*Material for the task:*
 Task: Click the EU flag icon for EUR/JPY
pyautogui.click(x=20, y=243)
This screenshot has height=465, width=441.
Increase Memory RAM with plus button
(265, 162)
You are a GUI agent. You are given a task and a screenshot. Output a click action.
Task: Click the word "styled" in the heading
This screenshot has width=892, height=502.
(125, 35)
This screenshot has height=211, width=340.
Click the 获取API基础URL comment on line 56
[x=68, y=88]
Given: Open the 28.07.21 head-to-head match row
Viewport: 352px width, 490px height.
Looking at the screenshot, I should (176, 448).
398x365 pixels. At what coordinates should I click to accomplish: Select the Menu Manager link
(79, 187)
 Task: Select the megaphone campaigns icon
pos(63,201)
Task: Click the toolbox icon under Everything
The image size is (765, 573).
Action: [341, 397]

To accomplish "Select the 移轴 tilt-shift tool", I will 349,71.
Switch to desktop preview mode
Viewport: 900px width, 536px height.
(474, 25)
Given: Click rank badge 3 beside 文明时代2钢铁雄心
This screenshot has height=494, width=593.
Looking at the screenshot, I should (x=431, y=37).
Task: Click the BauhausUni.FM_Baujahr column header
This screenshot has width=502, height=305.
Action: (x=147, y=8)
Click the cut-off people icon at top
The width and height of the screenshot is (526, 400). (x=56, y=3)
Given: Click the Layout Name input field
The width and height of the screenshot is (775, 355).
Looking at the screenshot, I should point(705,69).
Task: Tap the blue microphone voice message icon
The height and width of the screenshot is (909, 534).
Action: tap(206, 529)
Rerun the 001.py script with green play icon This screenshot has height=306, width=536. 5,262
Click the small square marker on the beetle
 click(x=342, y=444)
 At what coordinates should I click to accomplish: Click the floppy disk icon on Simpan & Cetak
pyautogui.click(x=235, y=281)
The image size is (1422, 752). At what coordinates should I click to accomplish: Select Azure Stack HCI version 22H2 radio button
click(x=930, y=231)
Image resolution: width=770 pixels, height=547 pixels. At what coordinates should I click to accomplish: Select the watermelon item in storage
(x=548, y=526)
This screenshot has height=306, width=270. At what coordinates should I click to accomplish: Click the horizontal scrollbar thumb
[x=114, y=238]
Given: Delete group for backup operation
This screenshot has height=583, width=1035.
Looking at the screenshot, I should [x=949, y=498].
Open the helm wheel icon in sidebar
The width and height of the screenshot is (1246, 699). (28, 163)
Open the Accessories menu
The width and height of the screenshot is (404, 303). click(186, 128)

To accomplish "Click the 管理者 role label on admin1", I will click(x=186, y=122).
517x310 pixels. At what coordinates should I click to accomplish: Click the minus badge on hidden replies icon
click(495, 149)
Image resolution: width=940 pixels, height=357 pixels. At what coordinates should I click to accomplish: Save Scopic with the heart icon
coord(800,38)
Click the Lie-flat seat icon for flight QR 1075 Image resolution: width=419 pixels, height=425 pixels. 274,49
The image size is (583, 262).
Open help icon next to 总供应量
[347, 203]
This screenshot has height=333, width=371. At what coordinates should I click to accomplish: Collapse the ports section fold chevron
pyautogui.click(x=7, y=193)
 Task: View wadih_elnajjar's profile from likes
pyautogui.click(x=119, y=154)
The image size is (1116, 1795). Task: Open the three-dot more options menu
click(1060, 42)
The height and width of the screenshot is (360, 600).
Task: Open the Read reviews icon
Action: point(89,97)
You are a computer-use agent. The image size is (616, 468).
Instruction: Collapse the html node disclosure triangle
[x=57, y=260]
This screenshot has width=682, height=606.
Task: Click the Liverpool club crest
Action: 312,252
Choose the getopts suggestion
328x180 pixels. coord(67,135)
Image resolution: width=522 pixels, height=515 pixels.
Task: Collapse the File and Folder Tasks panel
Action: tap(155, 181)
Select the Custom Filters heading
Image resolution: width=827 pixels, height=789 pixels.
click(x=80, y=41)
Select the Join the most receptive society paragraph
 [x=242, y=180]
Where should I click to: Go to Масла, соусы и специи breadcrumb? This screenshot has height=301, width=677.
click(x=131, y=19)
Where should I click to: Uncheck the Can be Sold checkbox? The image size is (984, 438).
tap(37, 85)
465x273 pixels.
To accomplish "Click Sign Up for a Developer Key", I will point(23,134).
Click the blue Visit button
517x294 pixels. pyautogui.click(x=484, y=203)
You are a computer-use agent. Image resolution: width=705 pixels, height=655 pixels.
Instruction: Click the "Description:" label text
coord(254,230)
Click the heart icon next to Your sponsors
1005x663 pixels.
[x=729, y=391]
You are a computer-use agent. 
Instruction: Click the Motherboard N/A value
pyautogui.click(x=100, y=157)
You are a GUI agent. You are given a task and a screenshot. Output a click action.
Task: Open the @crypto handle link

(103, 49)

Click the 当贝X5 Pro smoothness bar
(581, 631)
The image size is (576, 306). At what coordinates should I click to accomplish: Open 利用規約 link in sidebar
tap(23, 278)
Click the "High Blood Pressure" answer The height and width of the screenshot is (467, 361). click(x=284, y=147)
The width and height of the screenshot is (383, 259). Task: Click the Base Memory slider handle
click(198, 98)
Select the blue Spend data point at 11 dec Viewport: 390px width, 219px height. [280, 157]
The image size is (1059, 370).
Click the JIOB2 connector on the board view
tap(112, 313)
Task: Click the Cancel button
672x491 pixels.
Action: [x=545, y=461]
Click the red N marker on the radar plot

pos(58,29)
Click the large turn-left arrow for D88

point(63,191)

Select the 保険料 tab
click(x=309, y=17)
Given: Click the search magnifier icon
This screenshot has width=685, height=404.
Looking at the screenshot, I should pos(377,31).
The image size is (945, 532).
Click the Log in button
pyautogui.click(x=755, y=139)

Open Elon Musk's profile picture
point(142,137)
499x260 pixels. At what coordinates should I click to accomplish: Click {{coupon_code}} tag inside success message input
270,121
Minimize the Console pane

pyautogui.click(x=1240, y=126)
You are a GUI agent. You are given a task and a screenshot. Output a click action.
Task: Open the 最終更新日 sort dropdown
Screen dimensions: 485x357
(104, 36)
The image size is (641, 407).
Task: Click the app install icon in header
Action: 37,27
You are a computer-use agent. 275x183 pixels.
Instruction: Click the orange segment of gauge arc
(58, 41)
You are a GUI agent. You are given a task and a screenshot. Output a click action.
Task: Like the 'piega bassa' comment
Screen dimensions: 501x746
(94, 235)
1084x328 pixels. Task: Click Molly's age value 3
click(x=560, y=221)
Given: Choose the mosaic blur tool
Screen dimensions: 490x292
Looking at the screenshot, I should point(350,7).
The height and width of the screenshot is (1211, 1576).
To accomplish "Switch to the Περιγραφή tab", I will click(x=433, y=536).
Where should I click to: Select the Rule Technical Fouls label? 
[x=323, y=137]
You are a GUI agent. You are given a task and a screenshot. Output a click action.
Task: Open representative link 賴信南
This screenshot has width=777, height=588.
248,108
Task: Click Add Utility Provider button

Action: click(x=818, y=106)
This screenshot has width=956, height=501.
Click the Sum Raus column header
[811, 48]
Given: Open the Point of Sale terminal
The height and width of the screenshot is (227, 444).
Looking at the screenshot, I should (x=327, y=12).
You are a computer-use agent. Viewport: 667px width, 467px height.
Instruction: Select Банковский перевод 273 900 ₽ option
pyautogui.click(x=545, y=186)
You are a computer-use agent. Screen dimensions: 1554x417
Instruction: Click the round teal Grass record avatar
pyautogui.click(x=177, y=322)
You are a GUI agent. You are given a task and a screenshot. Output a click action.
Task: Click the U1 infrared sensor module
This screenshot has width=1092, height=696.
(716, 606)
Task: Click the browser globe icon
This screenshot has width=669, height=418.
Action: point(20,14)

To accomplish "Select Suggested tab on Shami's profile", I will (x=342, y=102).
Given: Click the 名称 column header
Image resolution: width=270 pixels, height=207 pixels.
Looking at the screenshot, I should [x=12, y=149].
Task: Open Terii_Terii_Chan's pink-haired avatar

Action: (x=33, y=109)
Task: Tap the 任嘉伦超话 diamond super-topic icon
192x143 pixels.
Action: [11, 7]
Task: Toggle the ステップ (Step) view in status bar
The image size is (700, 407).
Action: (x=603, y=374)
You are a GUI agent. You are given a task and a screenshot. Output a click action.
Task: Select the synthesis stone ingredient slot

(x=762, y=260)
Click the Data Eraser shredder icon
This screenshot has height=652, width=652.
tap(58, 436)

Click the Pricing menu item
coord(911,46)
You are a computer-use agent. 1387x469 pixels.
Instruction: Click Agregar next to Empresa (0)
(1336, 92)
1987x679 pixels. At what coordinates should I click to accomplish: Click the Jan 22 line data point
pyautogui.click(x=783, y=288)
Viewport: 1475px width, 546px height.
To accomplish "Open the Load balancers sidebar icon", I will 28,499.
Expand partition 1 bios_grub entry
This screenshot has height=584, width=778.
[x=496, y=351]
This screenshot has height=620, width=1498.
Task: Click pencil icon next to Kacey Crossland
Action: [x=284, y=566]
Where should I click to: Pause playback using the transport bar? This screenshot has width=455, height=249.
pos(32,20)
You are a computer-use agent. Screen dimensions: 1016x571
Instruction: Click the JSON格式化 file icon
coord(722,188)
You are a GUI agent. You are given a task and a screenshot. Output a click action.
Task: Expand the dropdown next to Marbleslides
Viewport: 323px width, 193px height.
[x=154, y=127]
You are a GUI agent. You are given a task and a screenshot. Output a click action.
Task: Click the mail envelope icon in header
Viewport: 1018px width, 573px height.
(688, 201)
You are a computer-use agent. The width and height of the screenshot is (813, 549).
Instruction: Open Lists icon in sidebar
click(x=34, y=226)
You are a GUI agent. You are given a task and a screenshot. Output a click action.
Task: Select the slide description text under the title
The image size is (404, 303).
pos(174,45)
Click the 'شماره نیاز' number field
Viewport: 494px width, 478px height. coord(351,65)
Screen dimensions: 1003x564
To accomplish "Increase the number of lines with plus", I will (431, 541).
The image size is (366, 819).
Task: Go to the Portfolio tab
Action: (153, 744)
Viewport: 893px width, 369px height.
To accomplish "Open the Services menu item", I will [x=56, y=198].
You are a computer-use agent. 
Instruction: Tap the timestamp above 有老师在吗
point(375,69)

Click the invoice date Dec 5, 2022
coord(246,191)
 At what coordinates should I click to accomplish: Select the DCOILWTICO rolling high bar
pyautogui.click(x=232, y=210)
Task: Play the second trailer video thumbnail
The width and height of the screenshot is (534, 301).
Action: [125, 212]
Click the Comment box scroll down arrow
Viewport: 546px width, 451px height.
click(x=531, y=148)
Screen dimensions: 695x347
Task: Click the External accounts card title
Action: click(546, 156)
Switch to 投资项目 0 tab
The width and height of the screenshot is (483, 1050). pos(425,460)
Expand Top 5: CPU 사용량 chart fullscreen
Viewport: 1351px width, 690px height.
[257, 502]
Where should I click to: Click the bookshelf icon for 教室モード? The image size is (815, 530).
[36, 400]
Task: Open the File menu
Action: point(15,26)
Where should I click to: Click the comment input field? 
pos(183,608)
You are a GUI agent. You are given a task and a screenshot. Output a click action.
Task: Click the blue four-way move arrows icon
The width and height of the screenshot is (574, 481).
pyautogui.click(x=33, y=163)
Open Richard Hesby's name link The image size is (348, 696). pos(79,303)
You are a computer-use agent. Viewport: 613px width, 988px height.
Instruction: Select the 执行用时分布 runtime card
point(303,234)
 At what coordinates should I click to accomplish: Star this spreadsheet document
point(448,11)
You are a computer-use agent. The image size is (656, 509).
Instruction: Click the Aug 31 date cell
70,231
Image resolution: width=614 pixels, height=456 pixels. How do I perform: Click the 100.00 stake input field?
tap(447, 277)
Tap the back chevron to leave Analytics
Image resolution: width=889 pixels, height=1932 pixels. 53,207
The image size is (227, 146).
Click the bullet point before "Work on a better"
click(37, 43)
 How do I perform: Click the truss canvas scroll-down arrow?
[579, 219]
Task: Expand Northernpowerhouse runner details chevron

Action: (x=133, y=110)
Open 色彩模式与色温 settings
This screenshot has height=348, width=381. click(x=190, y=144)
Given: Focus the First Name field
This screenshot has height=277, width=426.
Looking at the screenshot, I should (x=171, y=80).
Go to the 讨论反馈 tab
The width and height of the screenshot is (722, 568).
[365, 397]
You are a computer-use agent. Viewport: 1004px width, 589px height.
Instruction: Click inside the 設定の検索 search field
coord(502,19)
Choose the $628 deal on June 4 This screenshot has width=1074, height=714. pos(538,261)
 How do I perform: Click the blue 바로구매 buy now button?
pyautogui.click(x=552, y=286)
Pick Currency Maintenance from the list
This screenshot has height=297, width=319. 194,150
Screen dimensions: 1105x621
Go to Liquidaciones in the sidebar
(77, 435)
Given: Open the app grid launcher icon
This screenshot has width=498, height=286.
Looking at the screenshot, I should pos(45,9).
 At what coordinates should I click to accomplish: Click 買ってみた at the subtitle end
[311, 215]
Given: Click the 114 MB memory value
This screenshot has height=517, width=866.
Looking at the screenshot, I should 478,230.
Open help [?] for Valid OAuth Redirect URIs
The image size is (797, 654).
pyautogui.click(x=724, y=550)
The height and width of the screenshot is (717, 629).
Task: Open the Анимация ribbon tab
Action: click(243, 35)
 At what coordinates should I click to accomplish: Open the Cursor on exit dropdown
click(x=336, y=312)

*Exercise directions:* Take the records above and return, word for word, only the lines that fall from the line with "You are a computer-use agent. Screen dimensions: 1554x417" to the line with "Expand partition 1 bios_grub entry", both of them included.

*Task solution:*
You are a computer-use agent. Screen dimensions: 1554x417
Instruction: Click the round teal Grass record avatar
pyautogui.click(x=177, y=322)
You are a GUI agent. You are given a task and a screenshot. Output a click action.
Task: Click the U1 infrared sensor module
This screenshot has width=1092, height=696.
(716, 606)
Task: Click the browser globe icon
This screenshot has width=669, height=418.
Action: point(20,14)

To accomplish "Select Suggested tab on Shami's profile", I will (x=342, y=102).
Given: Click the 名称 column header
Image resolution: width=270 pixels, height=207 pixels.
Looking at the screenshot, I should [x=12, y=149].
Task: Open Terii_Terii_Chan's pink-haired avatar

Action: (x=33, y=109)
Task: Tap the 任嘉伦超话 diamond super-topic icon
192x143 pixels.
Action: [11, 7]
Task: Toggle the ステップ (Step) view in status bar
The image size is (700, 407).
Action: (x=603, y=374)
You are a GUI agent. You are given a task and a screenshot. Output a click action.
Task: Select the synthesis stone ingredient slot

(x=762, y=260)
Click the Data Eraser shredder icon
This screenshot has height=652, width=652.
tap(58, 436)

Click the Pricing menu item
coord(911,46)
You are a computer-use agent. 1387x469 pixels.
Instruction: Click Agregar next to Empresa (0)
(1336, 92)
1987x679 pixels. At what coordinates should I click to accomplish: Click the Jan 22 line data point
pyautogui.click(x=783, y=288)
Viewport: 1475px width, 546px height.
To accomplish "Open the Load balancers sidebar icon", I will 28,499.
Expand partition 1 bios_grub entry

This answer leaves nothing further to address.